De Britse financiële instellingen hebben 18 banksites op het internet, gevolgd door Duitsland met 16, Spanje met 12, Oostenrijk met 9, Zweden met 7, en Portugal, Frankrijk en Italië met 5. Finland, Ierland en Nederland hebben elk 3 sites en Denemarken 2. Dit overzicht omvat "virtuele banken". Het aantal Europeanen dat via Internet bankzaken afhandelt, zal naar verwachting met 30% stijgen tot meer dan 20 miljoen in 2004. De eerste virtuele bank is al opgericht en heeft haar hoofdkantoor in Frankrijk, maar opereert vanuit Dublin. Twee andere virtuele banken hebben onlangs een bankvergunning verkregen in Frankrijk en in Duitsland.

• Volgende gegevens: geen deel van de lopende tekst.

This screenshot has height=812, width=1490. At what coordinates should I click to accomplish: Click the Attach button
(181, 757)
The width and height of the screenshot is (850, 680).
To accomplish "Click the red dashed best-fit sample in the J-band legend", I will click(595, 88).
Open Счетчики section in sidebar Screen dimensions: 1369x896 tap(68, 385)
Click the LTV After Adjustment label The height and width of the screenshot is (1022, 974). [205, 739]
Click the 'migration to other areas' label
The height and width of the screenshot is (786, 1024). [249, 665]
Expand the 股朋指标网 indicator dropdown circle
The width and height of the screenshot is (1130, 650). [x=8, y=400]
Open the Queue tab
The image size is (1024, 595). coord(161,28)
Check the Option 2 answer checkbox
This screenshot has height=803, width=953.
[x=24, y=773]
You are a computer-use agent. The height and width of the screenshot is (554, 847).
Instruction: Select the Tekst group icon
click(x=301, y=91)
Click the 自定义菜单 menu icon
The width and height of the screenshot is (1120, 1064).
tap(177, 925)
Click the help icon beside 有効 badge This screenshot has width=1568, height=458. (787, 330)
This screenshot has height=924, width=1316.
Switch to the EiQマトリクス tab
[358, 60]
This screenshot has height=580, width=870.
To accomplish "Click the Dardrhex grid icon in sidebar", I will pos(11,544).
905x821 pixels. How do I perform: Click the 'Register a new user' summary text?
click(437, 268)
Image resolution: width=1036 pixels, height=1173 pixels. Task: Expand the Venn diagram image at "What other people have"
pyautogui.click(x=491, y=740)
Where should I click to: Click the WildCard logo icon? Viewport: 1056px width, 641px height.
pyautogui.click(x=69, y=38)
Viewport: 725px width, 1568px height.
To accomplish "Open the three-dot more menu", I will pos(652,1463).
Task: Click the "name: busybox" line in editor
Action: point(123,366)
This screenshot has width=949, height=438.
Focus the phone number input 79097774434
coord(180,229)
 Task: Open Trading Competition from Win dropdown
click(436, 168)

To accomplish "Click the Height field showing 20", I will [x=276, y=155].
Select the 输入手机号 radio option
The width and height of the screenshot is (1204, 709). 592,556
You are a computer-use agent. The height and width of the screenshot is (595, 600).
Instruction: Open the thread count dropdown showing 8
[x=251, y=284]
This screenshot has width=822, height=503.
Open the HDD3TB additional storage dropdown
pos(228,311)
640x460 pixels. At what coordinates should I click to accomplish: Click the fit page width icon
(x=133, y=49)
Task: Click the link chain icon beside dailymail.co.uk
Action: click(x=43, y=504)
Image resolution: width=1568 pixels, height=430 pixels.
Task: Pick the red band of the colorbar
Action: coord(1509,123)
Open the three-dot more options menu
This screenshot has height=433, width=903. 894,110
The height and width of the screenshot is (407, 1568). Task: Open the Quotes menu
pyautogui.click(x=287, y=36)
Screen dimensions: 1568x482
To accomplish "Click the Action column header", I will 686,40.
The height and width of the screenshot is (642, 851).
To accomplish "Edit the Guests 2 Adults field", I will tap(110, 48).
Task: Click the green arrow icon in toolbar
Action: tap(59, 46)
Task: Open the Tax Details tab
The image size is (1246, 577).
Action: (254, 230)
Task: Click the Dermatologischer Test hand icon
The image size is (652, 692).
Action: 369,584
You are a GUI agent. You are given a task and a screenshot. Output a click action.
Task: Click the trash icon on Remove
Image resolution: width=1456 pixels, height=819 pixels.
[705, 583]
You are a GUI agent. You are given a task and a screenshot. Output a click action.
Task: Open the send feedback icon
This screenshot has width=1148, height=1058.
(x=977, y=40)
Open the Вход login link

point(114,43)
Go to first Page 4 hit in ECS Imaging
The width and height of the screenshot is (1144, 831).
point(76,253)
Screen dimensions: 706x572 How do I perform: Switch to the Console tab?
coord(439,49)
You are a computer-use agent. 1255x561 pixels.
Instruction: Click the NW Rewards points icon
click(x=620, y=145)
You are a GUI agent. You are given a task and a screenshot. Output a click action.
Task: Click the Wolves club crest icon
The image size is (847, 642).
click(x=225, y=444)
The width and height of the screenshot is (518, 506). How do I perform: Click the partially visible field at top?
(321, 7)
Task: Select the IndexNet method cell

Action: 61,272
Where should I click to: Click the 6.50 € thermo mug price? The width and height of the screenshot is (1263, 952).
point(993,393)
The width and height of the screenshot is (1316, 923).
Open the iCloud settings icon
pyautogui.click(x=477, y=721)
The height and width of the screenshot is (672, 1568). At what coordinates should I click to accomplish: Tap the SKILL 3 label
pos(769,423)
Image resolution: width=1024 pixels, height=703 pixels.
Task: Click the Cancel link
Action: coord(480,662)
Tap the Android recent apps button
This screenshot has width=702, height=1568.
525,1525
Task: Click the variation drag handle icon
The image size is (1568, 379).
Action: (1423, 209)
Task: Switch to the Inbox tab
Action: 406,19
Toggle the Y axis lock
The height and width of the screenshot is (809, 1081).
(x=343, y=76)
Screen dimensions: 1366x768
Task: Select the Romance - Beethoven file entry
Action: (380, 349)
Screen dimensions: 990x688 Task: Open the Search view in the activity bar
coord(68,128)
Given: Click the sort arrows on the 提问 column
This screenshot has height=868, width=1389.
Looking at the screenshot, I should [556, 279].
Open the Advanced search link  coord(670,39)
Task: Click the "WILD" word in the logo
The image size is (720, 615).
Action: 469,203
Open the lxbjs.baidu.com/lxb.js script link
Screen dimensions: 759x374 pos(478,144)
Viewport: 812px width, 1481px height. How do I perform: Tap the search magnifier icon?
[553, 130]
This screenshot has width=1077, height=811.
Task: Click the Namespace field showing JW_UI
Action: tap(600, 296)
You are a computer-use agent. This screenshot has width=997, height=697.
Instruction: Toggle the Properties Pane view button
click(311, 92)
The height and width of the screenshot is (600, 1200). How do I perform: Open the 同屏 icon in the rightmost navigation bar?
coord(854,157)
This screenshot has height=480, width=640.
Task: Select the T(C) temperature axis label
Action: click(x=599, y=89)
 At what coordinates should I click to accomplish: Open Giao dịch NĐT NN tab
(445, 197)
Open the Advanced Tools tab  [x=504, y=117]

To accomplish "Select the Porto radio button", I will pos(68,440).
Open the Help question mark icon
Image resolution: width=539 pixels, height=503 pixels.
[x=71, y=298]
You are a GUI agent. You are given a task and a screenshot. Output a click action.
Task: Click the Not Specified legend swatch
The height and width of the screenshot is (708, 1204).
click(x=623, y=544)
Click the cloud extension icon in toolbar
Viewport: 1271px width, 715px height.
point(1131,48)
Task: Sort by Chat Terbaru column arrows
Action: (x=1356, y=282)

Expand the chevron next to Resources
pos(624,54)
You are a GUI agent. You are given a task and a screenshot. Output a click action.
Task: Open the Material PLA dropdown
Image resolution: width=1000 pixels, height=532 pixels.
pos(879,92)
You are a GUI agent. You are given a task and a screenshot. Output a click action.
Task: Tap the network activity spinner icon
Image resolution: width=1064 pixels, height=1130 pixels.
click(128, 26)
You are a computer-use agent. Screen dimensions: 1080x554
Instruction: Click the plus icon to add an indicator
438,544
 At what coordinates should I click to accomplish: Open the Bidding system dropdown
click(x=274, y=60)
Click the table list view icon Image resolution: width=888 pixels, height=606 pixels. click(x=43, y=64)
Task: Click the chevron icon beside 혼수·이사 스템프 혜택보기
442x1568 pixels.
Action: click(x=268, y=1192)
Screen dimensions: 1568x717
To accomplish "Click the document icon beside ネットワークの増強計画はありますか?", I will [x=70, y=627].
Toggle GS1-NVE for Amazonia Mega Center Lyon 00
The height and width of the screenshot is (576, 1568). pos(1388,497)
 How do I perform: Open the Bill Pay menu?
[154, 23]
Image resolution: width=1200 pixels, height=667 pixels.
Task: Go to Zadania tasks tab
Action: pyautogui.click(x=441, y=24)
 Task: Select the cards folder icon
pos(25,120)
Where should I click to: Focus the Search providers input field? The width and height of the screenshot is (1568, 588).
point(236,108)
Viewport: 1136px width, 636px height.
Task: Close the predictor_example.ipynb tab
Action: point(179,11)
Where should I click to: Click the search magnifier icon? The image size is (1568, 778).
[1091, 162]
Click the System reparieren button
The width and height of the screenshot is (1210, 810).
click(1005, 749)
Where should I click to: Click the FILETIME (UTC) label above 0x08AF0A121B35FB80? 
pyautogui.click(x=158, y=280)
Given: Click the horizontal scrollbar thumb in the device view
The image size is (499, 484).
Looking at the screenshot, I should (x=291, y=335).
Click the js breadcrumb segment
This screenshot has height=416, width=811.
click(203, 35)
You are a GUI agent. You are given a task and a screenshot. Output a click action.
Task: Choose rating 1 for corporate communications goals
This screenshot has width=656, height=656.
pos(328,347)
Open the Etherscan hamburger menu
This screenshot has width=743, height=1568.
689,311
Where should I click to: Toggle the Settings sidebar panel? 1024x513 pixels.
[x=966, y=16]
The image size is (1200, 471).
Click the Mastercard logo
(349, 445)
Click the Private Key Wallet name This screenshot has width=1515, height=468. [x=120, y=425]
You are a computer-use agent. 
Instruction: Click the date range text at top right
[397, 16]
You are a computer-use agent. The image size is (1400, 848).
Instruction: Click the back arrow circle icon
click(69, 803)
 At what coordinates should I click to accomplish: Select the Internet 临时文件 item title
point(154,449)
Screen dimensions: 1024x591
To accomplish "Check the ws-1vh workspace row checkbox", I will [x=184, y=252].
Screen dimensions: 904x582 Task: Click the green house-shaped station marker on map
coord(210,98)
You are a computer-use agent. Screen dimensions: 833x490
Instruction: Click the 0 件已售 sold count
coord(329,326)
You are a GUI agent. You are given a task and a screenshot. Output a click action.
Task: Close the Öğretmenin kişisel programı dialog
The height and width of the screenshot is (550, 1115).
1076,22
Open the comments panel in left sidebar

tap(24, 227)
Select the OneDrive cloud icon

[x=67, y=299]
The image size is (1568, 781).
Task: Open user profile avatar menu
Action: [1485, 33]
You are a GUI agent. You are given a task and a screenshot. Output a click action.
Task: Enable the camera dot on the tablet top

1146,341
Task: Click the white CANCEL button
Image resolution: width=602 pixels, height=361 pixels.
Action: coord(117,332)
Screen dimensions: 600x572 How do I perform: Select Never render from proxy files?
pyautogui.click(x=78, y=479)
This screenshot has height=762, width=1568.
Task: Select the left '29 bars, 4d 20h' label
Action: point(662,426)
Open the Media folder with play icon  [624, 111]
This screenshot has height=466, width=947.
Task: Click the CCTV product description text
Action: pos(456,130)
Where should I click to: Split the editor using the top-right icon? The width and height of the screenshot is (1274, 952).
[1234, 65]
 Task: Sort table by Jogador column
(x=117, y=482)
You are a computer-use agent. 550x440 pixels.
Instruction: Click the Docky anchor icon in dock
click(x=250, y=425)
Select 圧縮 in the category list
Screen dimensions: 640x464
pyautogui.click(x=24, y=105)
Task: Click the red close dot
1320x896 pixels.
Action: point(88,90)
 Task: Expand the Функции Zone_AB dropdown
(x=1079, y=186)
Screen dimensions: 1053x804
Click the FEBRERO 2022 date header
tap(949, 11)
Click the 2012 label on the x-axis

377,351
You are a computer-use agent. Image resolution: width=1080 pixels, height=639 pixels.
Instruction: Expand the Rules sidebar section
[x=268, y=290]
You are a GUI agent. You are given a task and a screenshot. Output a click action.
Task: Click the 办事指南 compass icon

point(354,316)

Bron: Datamonitor, april 2000

Hoewel internet in de VS op grote schaal wordt gebruikt voor de online-handel in effecten en aandelen (het aantal gezinnen dat zich bezighoudt met online-handel, steeg tussen mei 1999 en januari 2000 met 30% van 2,7 miljoen tot 3,5 miljoen), zijn online-makelaarshuizen in de EU slechts een recent verschijnsel in de financiële wereld. 65% van de makelaarshuizen startten hun online-activiteiten minder dan twee jaar geleden en slechts 20% van hen heeft meer dan twee jaar ervaring). Het aantal online-exploitatierekeningen in Europa zal in de komende vier jaar naar verwachting zeker vertienvoudigen.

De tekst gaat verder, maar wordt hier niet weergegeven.